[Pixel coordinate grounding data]
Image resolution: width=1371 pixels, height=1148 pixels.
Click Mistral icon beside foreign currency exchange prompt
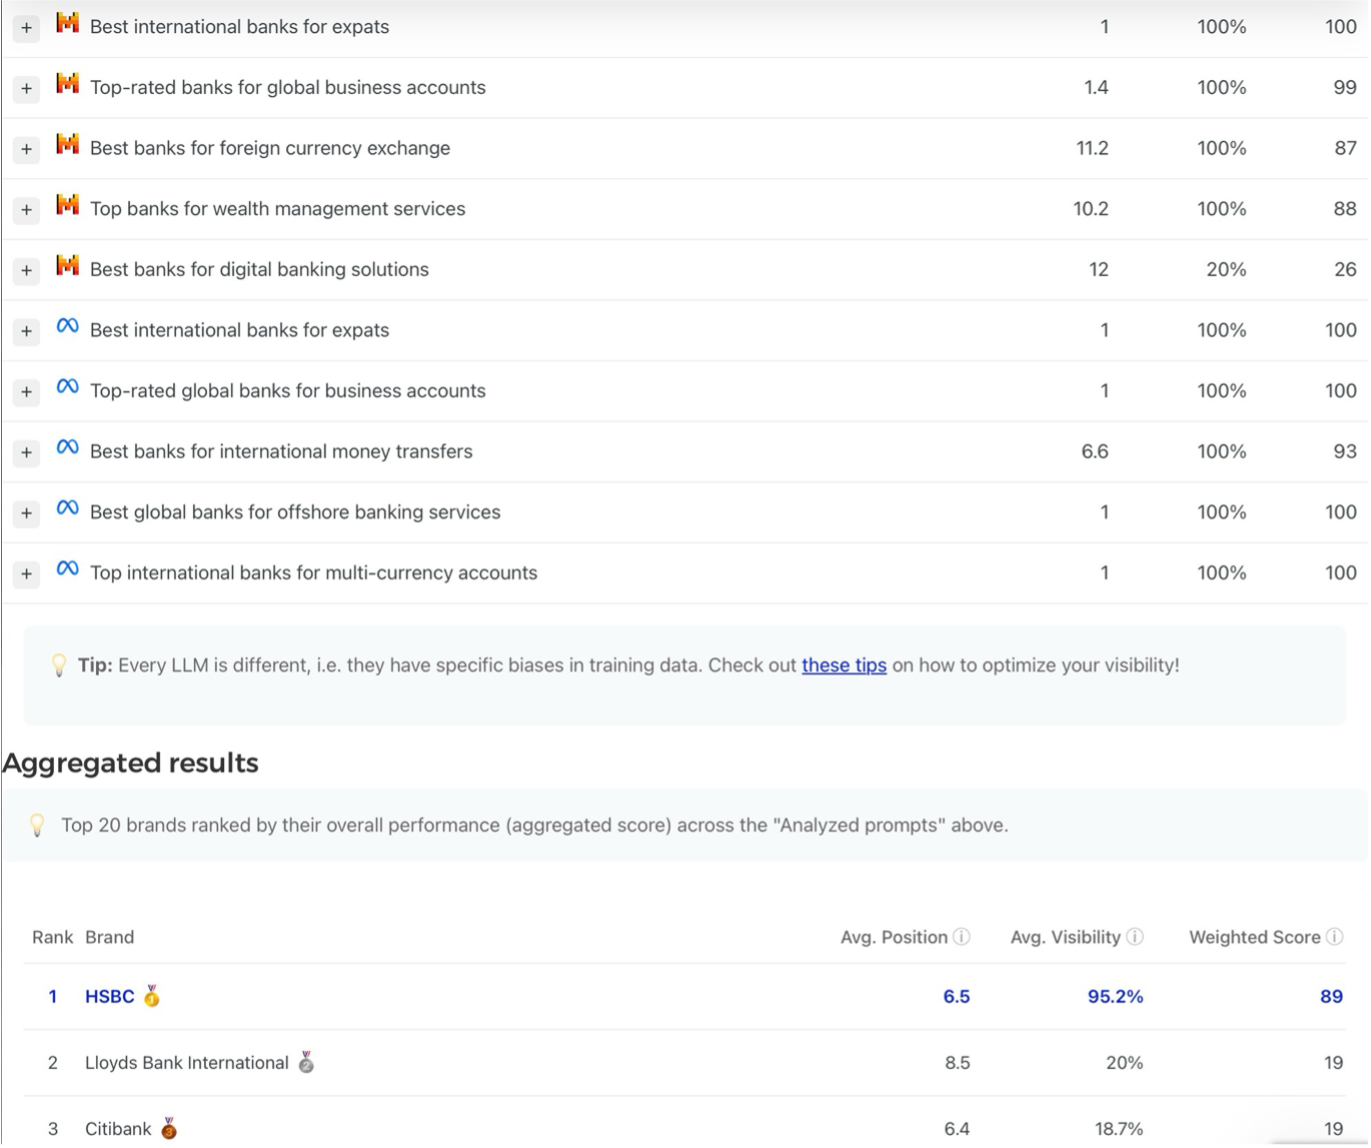pos(67,144)
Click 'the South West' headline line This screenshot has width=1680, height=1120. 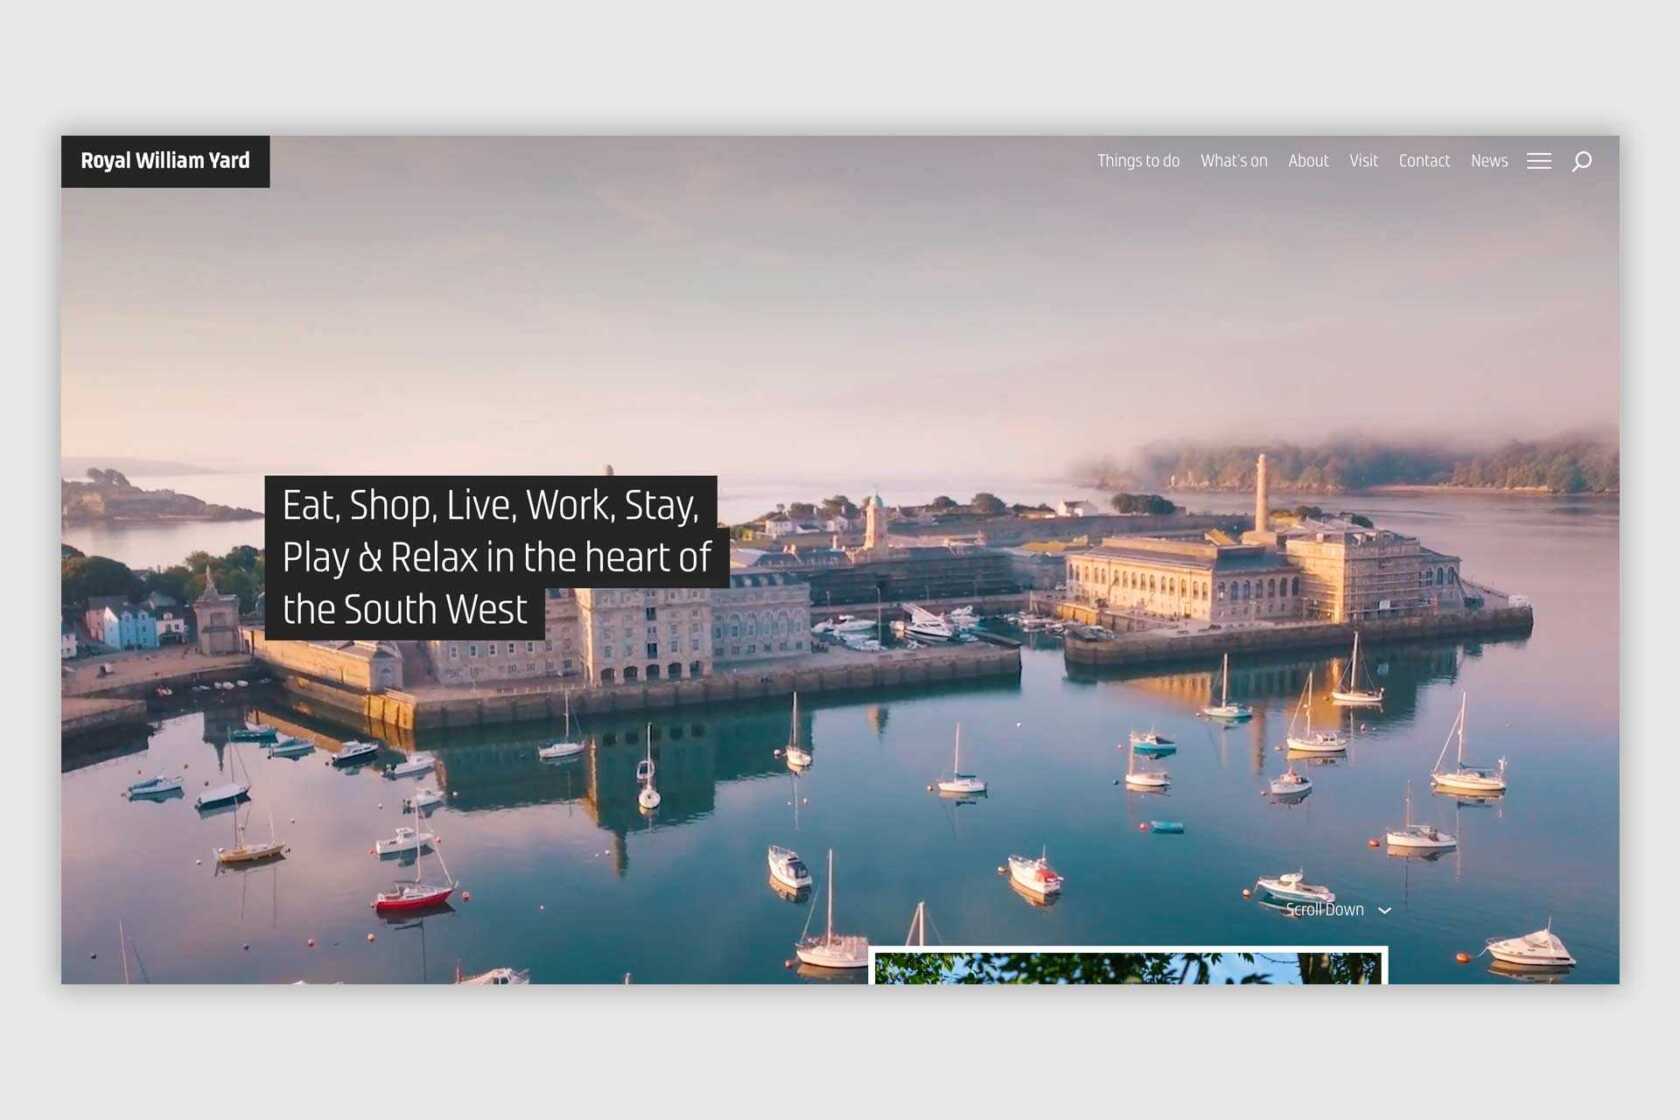pos(404,609)
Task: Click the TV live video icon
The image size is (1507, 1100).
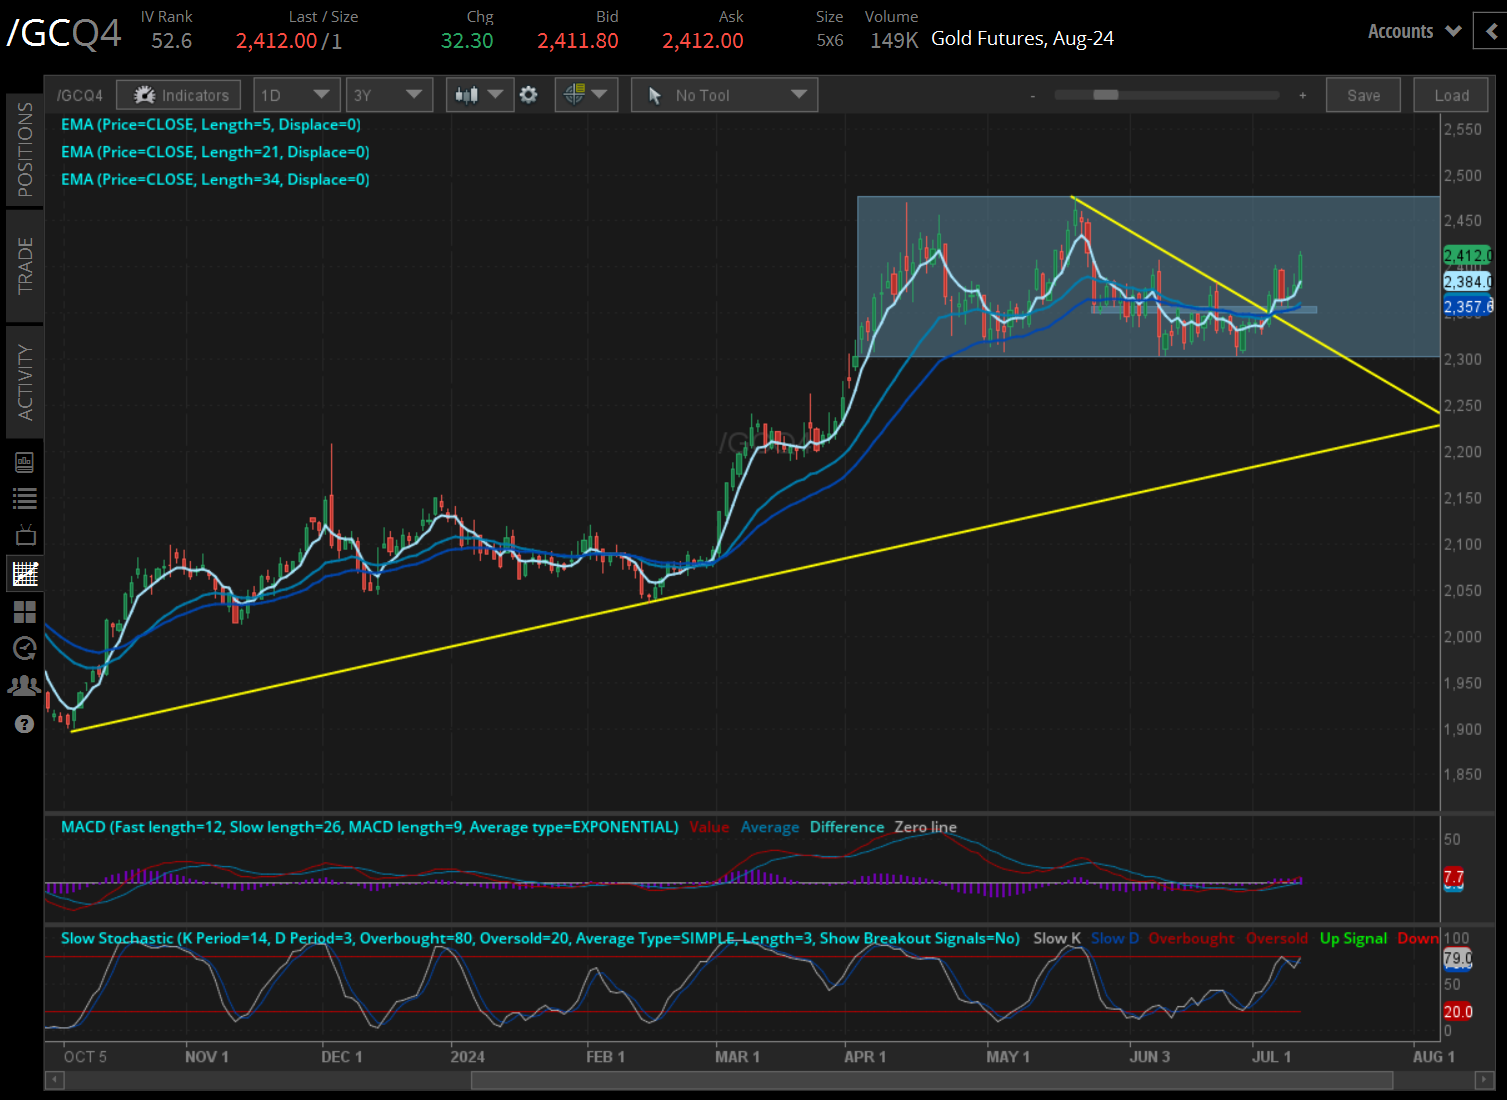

**TASK PROMPT:** Copy the lines of the records, beginning where the line containing "Task: Click the TV live video icon" appears and continuing through the final line, exactly and with no pictures.

**RESULT BELOW:**
Task: Click the TV live video icon
The image size is (1507, 1100).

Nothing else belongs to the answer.